For colour extraction, we intentionally rely on Claude for vision analysis instead of traditional OpenCV or clustering pipelines. We tested classical approaches and found they struggle with real-world apparel imagery: models, backgrounds, lighting variation, and printed graphics introduce too much noise. Claude consistently performs better at isolating the actual fabric colour while ignoring prints, accessories, and backgrounds. This also simplifies the pipeline and lowers long-term maintenance cost compared to managing multiple brittle vision heuristics.
To avoid blind trust, Claude’s output is not accepted blindly. Each extracted hex code is validated against the image to ensure the colour actually exists in the pixel space. If the detected colour covers less than a minimal percentage of the garment area, the extraction is rerun with a stricter prompt. We log reruns and monitor their rate to detect degradation in image quality or prompt effectiveness. This gives us a balance between model accuracy and system-level safety.
Once colours are extracted, all hex codes are converted into LAB colour space, and similarity is calculated using CIEDE2000 Delta E. This matters because minor lighting differences can produce visually identical colours with different hex values. We cluster colours with ΔE ≤ 10 into a single perceptual shade, ensuring that “near-identical” blues or greys are treated as the same colour from a human perspective. This clustering happens at both site level and global aggregation level.
Each site produces its own ranked top list based on in-stock T-shirts, weighted by frequency and adjusted for catalogue padding. These site-level palettes are then combined into a global external ranking using site weights. Site weights are not static. They evolve slowly over cycles based on how often a site’s colours persist and align with genuine market demand. Weight changes are capped per cycle to prevent instability and overreaction to noise.
The external ranking is then combined with the internal top colours using a fixed 60:40 ratio. Internal data is decontaminated by tagging SKUs that were produced because of prior system recommendations and down-weighting those signals in future cycles.
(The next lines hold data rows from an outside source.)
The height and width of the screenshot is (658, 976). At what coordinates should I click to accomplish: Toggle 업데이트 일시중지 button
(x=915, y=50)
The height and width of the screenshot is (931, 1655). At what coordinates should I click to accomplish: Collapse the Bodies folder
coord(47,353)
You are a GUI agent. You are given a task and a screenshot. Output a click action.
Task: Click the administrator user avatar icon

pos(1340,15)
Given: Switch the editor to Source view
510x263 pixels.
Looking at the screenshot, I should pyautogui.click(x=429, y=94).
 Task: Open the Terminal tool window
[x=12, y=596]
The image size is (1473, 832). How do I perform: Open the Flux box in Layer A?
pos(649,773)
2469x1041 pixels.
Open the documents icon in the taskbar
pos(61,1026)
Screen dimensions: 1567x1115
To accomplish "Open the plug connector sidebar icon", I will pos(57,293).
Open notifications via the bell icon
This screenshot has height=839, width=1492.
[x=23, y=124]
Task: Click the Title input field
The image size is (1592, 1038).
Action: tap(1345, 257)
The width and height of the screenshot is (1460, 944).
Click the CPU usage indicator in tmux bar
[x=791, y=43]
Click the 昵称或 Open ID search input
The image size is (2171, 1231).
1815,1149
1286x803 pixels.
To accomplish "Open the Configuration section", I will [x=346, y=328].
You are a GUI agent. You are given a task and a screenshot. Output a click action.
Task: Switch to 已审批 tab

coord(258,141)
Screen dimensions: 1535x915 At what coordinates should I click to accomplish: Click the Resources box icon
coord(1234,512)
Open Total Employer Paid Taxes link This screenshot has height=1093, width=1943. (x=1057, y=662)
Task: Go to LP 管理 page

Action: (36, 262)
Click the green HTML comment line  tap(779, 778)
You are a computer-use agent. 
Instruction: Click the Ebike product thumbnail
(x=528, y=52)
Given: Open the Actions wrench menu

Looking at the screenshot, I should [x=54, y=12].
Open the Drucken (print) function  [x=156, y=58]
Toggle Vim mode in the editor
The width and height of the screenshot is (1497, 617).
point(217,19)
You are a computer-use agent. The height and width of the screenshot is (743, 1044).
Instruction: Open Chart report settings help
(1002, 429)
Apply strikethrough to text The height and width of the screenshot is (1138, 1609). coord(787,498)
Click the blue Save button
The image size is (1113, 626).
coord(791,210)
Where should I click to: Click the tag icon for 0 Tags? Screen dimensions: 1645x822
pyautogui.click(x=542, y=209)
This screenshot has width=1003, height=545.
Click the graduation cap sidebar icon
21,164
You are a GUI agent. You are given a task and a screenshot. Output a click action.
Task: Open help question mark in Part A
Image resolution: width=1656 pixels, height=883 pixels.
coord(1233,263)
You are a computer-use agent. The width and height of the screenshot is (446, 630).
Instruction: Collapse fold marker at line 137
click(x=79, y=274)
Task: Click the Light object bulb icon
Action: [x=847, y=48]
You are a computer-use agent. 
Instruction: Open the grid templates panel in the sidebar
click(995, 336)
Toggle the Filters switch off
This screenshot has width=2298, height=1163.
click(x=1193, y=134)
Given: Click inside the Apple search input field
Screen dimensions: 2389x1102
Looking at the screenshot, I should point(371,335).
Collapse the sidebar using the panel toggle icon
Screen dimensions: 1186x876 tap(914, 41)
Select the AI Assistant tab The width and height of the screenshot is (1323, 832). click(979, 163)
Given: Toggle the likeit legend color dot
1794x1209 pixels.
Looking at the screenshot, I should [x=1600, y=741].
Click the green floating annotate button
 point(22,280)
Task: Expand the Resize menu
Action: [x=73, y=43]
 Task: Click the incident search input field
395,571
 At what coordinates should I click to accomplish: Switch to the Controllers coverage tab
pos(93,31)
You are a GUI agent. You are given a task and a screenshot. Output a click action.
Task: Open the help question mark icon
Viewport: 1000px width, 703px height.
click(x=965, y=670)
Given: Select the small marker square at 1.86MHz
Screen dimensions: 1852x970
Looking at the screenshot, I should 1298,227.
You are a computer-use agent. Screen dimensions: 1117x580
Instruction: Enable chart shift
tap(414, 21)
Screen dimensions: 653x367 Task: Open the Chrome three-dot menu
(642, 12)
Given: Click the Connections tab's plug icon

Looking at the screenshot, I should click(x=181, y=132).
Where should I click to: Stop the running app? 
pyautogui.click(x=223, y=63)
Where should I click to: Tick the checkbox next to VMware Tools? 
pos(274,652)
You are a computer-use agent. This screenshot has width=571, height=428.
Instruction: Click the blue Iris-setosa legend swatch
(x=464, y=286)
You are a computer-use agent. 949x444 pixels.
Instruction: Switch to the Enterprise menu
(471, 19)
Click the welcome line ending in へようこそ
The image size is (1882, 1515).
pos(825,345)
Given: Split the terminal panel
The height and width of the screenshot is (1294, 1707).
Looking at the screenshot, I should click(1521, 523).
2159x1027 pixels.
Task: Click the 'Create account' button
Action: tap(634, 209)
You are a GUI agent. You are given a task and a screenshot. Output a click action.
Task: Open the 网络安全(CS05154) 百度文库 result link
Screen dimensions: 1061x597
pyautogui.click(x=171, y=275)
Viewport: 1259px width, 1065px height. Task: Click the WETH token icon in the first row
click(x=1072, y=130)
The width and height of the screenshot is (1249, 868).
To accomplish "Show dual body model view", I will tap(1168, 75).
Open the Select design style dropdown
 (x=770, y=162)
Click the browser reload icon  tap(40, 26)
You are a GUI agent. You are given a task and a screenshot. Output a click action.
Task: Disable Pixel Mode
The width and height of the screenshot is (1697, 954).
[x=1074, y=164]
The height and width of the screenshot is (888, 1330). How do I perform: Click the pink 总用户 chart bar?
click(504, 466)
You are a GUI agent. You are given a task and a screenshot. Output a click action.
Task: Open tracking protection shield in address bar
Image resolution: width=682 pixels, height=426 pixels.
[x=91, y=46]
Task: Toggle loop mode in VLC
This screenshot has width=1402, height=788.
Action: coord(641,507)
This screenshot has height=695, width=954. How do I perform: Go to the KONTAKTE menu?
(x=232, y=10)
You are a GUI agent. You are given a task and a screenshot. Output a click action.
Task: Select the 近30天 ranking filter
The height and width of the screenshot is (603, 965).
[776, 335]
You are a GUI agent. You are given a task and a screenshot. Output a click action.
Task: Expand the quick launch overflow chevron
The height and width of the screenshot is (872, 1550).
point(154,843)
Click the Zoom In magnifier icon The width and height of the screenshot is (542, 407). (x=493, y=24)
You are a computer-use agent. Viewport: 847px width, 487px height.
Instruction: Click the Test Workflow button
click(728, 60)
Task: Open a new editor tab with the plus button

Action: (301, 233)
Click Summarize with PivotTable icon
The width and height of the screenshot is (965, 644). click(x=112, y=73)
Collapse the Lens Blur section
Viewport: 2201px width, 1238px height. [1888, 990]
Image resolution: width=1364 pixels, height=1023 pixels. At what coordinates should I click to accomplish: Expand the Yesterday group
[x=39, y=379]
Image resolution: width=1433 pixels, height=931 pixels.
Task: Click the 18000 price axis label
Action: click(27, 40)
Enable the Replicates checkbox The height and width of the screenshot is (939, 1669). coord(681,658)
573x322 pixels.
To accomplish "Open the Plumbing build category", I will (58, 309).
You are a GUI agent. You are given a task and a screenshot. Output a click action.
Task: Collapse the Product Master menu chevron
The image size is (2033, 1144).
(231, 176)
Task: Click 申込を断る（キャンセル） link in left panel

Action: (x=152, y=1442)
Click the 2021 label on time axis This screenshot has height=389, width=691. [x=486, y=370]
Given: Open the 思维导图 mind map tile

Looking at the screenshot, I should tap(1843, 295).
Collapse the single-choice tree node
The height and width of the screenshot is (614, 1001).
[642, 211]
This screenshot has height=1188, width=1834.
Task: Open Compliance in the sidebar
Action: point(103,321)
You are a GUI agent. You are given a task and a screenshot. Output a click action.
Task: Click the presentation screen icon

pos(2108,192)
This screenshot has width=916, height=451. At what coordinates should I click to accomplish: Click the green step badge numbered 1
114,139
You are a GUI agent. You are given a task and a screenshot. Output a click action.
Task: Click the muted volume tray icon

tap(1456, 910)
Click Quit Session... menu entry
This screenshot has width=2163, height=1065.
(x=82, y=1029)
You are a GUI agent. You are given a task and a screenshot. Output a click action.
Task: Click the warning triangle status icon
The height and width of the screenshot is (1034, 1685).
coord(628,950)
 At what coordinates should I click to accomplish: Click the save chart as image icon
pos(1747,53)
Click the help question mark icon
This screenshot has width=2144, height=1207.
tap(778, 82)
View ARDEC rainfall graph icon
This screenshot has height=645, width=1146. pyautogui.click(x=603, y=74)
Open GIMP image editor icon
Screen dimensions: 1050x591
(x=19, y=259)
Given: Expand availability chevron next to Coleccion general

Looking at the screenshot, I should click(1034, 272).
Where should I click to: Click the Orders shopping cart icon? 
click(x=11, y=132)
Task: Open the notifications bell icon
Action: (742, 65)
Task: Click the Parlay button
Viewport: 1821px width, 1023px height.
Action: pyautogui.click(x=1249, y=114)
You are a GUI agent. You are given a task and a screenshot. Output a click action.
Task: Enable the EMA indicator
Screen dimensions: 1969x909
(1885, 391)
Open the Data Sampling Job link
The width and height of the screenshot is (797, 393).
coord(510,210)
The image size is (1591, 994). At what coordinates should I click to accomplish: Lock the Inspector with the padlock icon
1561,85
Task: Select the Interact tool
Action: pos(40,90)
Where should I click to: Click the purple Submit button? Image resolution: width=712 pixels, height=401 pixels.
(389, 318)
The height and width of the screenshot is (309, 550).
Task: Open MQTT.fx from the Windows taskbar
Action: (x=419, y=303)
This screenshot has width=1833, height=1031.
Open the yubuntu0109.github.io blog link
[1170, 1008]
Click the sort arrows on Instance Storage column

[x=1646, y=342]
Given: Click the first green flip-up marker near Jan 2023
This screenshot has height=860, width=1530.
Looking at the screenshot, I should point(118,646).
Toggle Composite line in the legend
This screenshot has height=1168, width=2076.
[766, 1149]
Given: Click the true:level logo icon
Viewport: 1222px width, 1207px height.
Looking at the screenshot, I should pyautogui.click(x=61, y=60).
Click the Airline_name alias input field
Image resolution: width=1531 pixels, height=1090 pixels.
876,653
This prevents the system from validating its own past decisions instead of learning from the market.
On top of this core pipeline, we optionally layer cultural inputs and manual hunches, both with intentionally small weights. Cultural signals such as major movie or OTT releases are extracted separately and can provide a modest forward-looking nudge if they align closely with existing colours. Manual hunches are tracked, weighted lowest, and measured for accuracy over time. They are not there to override data, only to surface edge cases the system may otherwise ignore.
The final output is a ranked list of 15 colours with confidence bands and a transparent breakdown of contributing factors. It is reviewed manually before any production commitment. The system’s success is not measured by trend prediction, but by reduced dead inventory, faster fulfilment, and fewer colour-related production mistakes over multiple cycles.